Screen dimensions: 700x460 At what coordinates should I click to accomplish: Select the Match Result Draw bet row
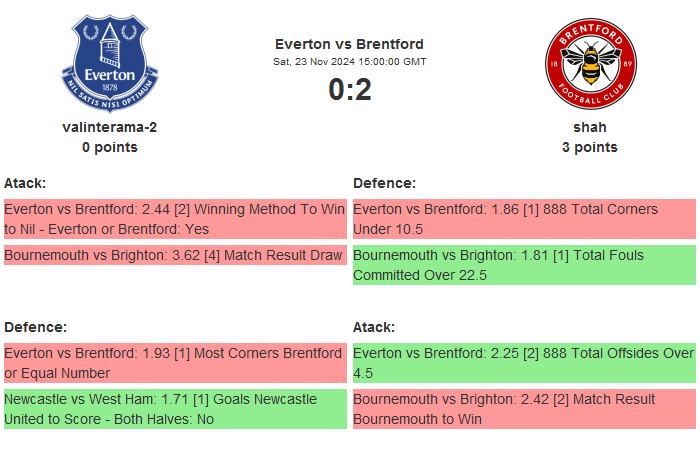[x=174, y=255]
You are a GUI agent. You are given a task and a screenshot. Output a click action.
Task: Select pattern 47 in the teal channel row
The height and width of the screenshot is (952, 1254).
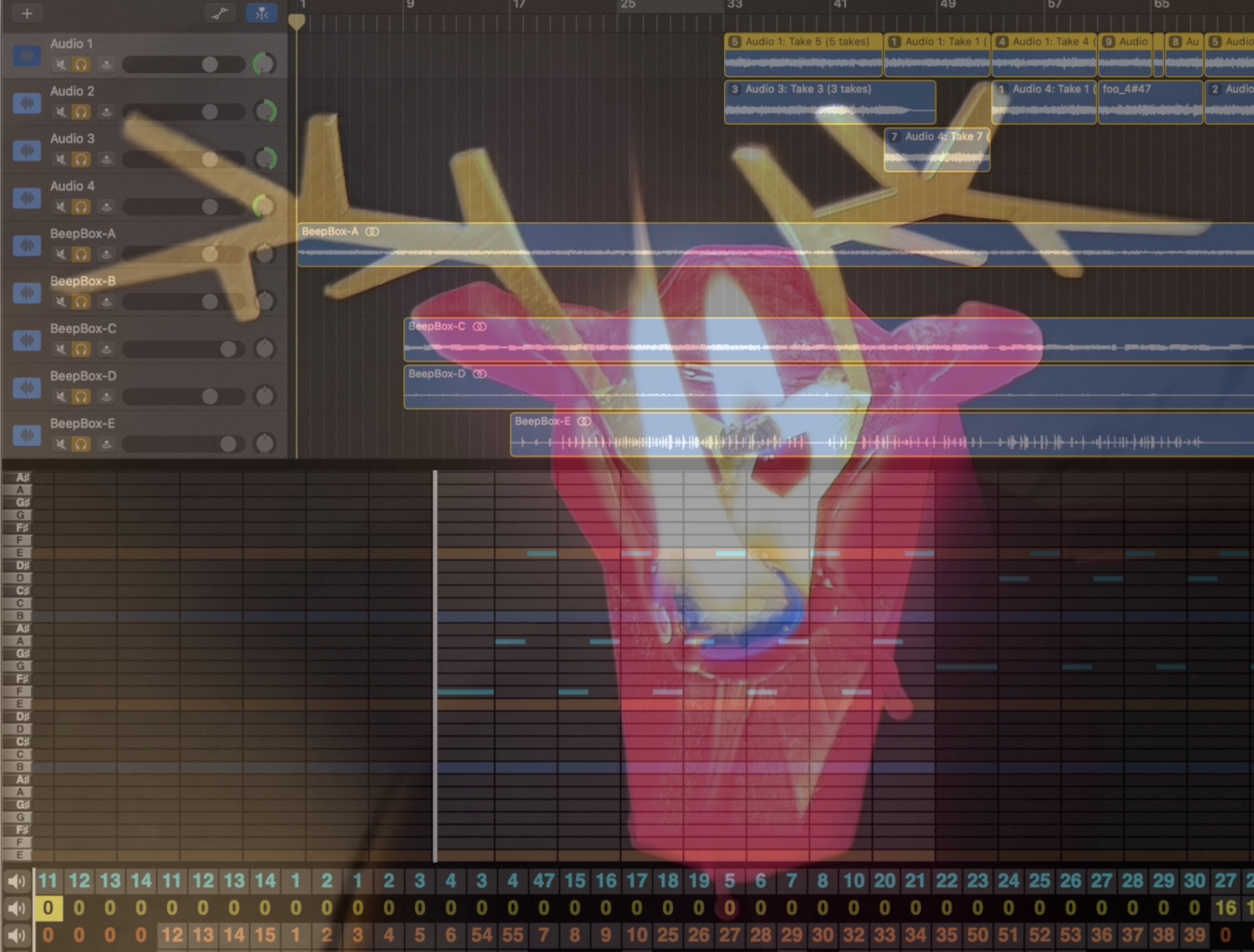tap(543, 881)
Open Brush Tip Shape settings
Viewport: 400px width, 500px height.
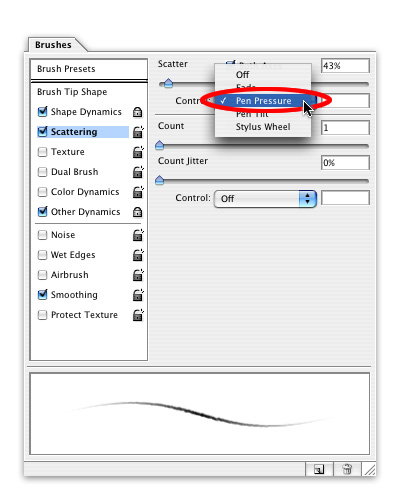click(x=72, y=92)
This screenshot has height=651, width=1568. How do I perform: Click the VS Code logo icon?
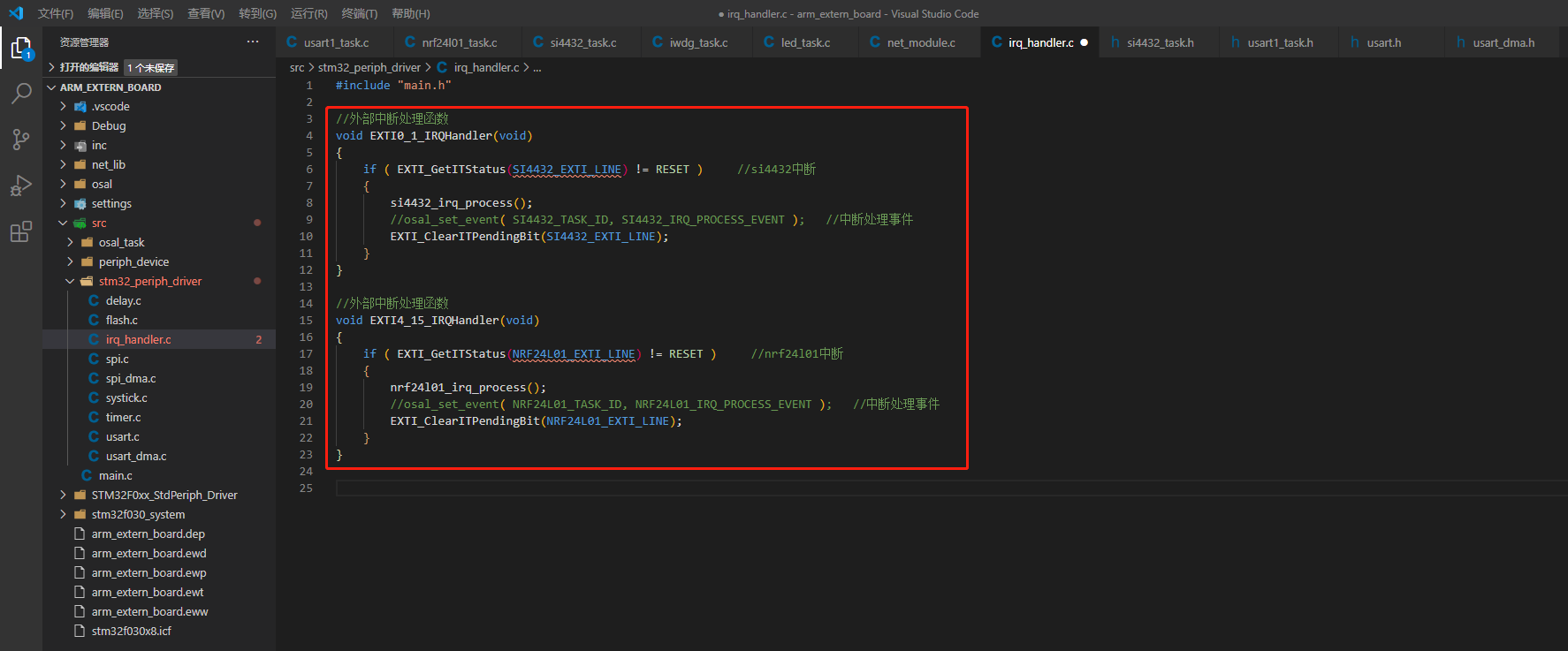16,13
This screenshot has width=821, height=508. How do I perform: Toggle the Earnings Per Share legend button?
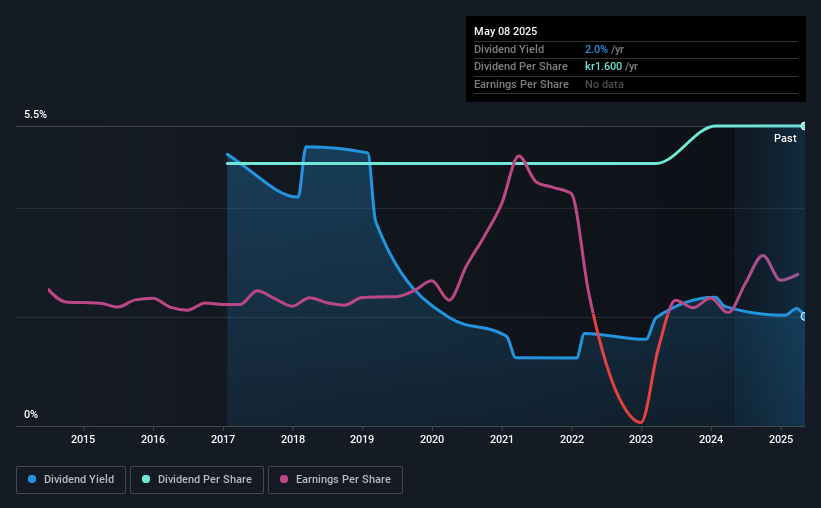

- **Work to complete**
Starting at the first line of the material, output exactly the lines up to and including the one with "Task: Select pattern". Do not include the pictures.

- **Task solution**
Screen dimensions: 700x460 At what coordinates should I click to accomplish: Select the Match Result Draw bet row
[x=174, y=255]
You are a GUI agent. You are given a task and a screenshot. Output a click action.
Task: Select pattern 47 in the teal channel row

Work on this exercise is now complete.